### REQUIREMENT:
Take the records below from their first line to the line with "1656x1035 pixels.", and restate those lines word for word.

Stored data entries
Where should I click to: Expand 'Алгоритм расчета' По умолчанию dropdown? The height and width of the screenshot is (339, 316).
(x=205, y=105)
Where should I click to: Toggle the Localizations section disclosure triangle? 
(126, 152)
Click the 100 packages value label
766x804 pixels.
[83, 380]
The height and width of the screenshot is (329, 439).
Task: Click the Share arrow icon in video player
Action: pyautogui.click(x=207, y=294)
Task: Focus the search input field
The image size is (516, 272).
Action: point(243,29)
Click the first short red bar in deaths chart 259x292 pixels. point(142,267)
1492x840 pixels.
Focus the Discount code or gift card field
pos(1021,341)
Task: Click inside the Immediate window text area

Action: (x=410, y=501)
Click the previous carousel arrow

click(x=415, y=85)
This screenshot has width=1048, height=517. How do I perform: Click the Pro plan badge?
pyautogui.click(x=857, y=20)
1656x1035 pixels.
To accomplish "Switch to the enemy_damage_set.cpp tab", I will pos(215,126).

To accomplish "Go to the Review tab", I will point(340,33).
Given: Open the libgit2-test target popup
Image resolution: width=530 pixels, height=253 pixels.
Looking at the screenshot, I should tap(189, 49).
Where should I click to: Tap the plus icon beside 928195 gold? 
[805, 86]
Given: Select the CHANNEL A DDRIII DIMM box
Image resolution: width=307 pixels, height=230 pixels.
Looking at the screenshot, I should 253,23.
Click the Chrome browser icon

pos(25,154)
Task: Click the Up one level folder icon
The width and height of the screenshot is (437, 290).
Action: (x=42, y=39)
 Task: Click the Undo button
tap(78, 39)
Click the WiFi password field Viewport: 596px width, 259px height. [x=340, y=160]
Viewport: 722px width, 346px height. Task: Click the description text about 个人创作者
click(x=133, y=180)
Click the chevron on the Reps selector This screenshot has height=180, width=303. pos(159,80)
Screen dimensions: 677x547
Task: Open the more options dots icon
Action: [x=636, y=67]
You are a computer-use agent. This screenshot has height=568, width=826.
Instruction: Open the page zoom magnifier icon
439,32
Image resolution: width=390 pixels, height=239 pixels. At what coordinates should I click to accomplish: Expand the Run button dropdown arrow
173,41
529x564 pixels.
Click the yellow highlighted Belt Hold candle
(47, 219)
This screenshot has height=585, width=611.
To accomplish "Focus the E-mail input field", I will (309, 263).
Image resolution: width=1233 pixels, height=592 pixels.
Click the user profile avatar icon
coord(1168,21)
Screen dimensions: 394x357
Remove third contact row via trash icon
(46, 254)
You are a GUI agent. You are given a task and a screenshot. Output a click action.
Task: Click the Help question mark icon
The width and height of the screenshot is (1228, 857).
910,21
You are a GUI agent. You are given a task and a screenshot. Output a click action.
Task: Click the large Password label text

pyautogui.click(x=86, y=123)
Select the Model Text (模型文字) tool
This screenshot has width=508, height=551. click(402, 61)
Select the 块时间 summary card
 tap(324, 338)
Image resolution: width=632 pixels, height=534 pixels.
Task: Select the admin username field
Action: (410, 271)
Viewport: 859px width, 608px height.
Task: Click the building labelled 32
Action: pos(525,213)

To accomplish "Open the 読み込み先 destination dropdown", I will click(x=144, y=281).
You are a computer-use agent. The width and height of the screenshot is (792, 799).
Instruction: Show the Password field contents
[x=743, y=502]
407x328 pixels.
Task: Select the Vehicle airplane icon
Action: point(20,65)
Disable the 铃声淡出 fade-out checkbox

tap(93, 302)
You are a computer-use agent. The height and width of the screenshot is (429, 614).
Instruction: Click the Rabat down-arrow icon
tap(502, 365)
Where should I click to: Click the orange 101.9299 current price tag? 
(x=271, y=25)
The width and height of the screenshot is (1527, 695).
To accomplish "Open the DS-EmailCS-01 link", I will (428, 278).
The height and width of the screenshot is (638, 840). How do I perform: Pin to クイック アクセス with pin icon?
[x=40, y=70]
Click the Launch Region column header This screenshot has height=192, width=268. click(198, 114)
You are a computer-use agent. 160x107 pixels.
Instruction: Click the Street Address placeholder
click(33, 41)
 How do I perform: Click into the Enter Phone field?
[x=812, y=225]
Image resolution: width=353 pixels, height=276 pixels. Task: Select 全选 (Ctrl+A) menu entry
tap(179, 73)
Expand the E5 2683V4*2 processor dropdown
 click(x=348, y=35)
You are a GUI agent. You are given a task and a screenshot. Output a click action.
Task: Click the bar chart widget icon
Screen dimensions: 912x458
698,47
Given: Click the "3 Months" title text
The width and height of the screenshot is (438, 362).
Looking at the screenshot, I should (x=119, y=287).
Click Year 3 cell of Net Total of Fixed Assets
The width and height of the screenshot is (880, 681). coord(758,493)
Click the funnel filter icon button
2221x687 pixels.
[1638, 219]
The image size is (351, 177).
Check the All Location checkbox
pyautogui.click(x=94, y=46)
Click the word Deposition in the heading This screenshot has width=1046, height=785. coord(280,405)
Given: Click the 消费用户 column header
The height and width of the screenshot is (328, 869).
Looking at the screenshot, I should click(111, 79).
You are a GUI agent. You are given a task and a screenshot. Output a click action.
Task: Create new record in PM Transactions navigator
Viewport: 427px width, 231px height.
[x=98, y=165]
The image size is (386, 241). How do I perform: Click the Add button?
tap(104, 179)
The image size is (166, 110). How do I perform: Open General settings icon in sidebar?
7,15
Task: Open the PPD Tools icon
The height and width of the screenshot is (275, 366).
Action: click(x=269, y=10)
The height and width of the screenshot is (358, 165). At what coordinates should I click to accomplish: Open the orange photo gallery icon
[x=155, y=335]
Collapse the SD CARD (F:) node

### SOLUTION TO THIS TASK:
Where should I click to: Expand 'Алгоритм расчета' По умолчанию dropdown? The height and width of the screenshot is (339, 316).
(x=205, y=105)
Where should I click to: Toggle the Localizations section disclosure triangle? 
(126, 152)
Click the 100 packages value label
766x804 pixels.
[83, 380]
The height and width of the screenshot is (329, 439).
Task: Click the Share arrow icon in video player
Action: pyautogui.click(x=207, y=294)
Task: Focus the search input field
The image size is (516, 272).
Action: point(243,29)
Click the first short red bar in deaths chart 259x292 pixels. point(142,267)
1492x840 pixels.
Focus the Discount code or gift card field
pos(1021,341)
Task: Click inside the Immediate window text area

Action: (x=410, y=501)
Click the previous carousel arrow

click(x=415, y=85)
This screenshot has width=1048, height=517. How do I perform: Click the Pro plan badge?
pyautogui.click(x=857, y=20)
1656x1035 pixels.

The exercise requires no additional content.